== TEXT TO READ
Just on the internet. I don't want anyone to think i just rushed into this. Everything that I had read and seen about the breeder was good. Granted, none of their dogs were world champs, but they seemed trustworthy. Now, not so much

I just got over zealous and losing my deposit is my lesson to learn.

Thanks for all the great links to. I really appreciate all of your responses.


----------



## MaggieRoseLee (Aug 17, 2001)

volsyanks25 said:


> Just on the internet. I don't want anyone to think i just rushed into this. Everything that I had read and seen about the breeder was good. Granted, none of their dogs were world champs, but they seemed trustworthy. Now, not so much
> 
> I just got over zealous and losing my deposit is my lesson to learn.
> 
> Thanks for all the great links to. I really appreciate all of your responses.


Good luck with your research and make sure you read all the links posted. Getting a good GSD can be difficult and many of us learn the hard way. I think you may have really gotten out of it easy. 

Can't wait to see your new puppy when you get it (in April or May !!! :wild: )


----------



## Lucy Dog (Aug 10, 2008)

volsyanks25 said:


> Just on the internet. I don't want anyone to think i just rushed into this. Everything that I had read and seen about the breeder was good. Granted, none of their dogs were world champs, but they seemed trustworthy. Now, not so much
> 
> I just got over zealous and losing my deposit is my lesson to learn.
> 
> Thanks for all the great links to. I really appreciate all of your responses.


If you decide to try with another breeder, don't be afraid to post the breeders website and ask for opinions. 

Also, if you need a recommendation, just start a thread and say exactly what you're looking for in a puppy. You'll get plenty of good breeder recommendations from people with experience.


----------



## volsyanks25 (Feb 6, 2011)

That sounds great^


----------



## Zoeys mom (Jan 23, 2010)

Okay 4 weeks is cruel...when you said early I thought you meant 7 weeks maybe 6, but 4 is waaaay too young. Whats your price range to spend, are you open to shipping, and most important are you into working or showline dogs?


----------



## volsyanks25 (Feb 6, 2011)

Up to $1500 is very doable. I'm open to shipping.

Do I need to start a new thread before i talk about what I want from the dog?


----------



## Emoore (Oct 9, 2002)

volsyanks25 said:


> Up to $1500 is very doable. I'm open to shipping.
> 
> Do I need to start a new thread before i talk about what I want from the dog?


It would be better. Go down to the choosing a breeder section and make a new post just letting people know your general area and what you're looking for.


----------



## crewchief_chick (Feb 2, 2011)

Theres a couple of reputable breeders in East TN who still have puppies. My breeder still has 2 from the litter I'm getting mine from, and 2 from another, and I think the other breeder had some.


----------



## WarrantsWifey (Dec 18, 2010)

oops....


----------



## carmspack (Feb 2, 2011)

4 weeks of age !!!!!! this is criminal -- I just can not believe what I am seeing.
====
== DATA EXCERPT
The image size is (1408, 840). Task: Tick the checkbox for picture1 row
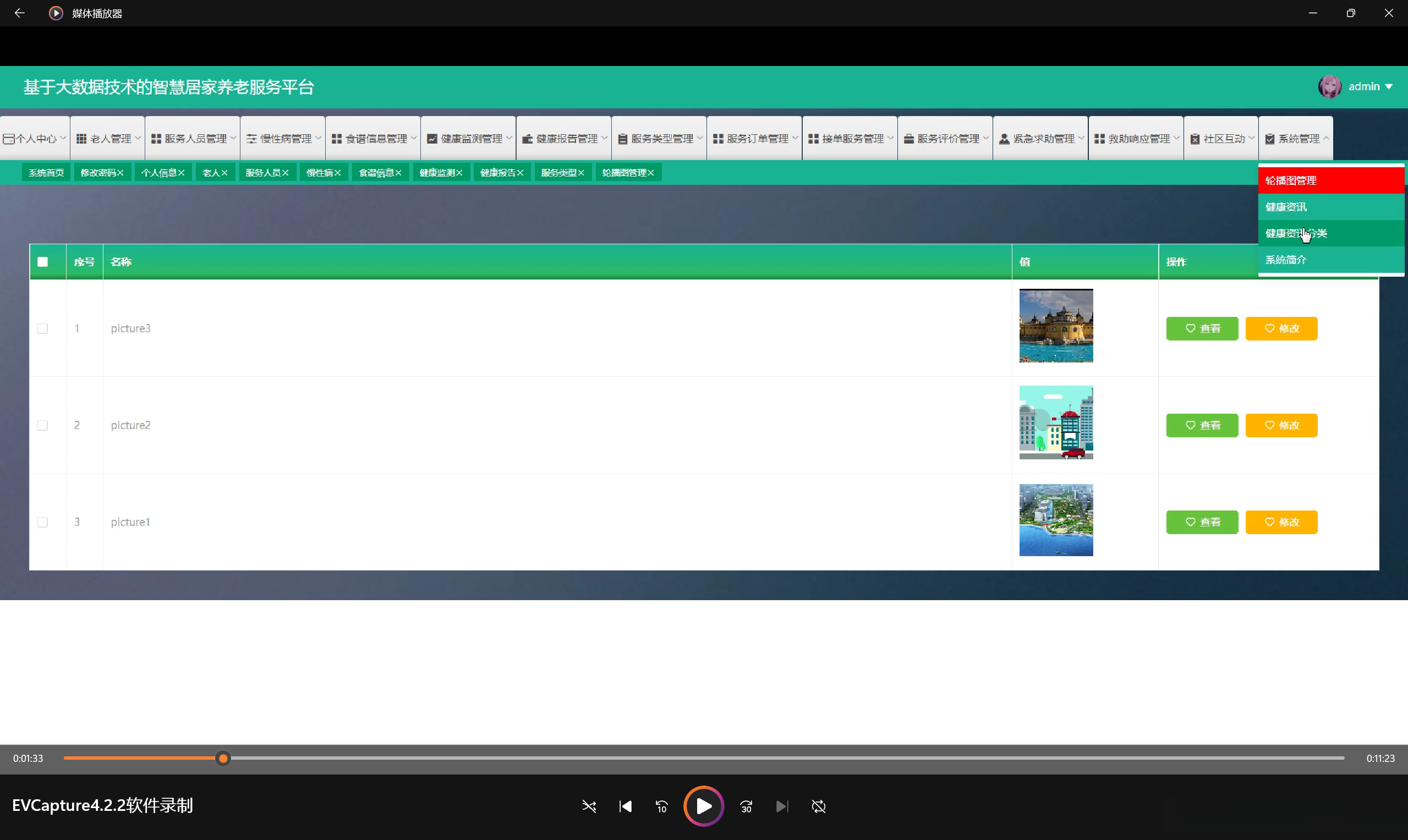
====
▸ INSTRUCTION: Carry on the forum thread about finding a German shepherd puppy from a breeder, picking up right after its final post.

▸ OUTPUT FOR THIS EXERCISE:
I have a real problem with some of the ads on the pedigree data base . There is a race to keep showing pups younger and younger . What is the point in showing little newborns ?


----------



## volsyanks25 (Feb 6, 2011)

There was a miscommunication between myself and the breeder. We spoke on the phone this morning and got everything straight. Sorry if I upset anyone. Thanks.


----------



## Sable GSD (Jan 31, 2011)

Glad the puppies will not be getting sent home at 4 weeks of age.


----------



## RubyTuesday (Jan 20, 2008)

> What is the point in showing little newborns ?


Thank you! I have a friend who madly peruses puppy ads & decides she's gotta have this one or that one. Pups are almost always adorable. IF they weren't, we'd eat 'em for breakfast & save ourselves a lotta trouble (jk...jk). 

Buyers should forget pups & look hard & close at the adult sibs & parents of breedings they're interested in. Full sibs are a particularly good indicator of what to expect.

Most shy, wonky, fear aggressive dogs were also adorable pups at one time. Look to the adults to get an idea of the adult you can expect.


----------



## acillaton (Jun 17, 2010)

volsyanks25 said:


> Hey everyone. I had planned on picking up a puppy from the breeder at 8 weeks. The breeder told me I could pick it up much earlier than that. Now, I'm worried because earlier than 8 weeks is not good. Everything that I have read on here(which has been at least 30 hours, its alot of help) says that should raise red flags about the breeder. So should I back out and start again? If so, any suggestions for reputable breeders. I live in TN, but distance isn't a big deal. Thanks alot.


 I can't believe that breeder. Any good breder will be against that. Are you sure you did understand each other? Maybe he ment that you can pick (choose) your puppy from that liter at 4 weeks... but take it home later? :thinking:


----------



## martemchik (Nov 23, 2010)

Yeah I picked out a pup at 4 months, and took him home at 6. Some might call that too young, but its really not that big of a deal. They don't "need" their mom at that age. If they are letting them go at 4 months, I'd even post them on here, just to make sure no one buys from them.


----------



## Zoeys mom (Jan 23, 2010)

4 months or 4 weeks?...big difference


----------



## Kris10 (Aug 26, 2010)

Wait- I though the OP found out there was a miscommunication- the pups aren't leaving at 4 wks, right?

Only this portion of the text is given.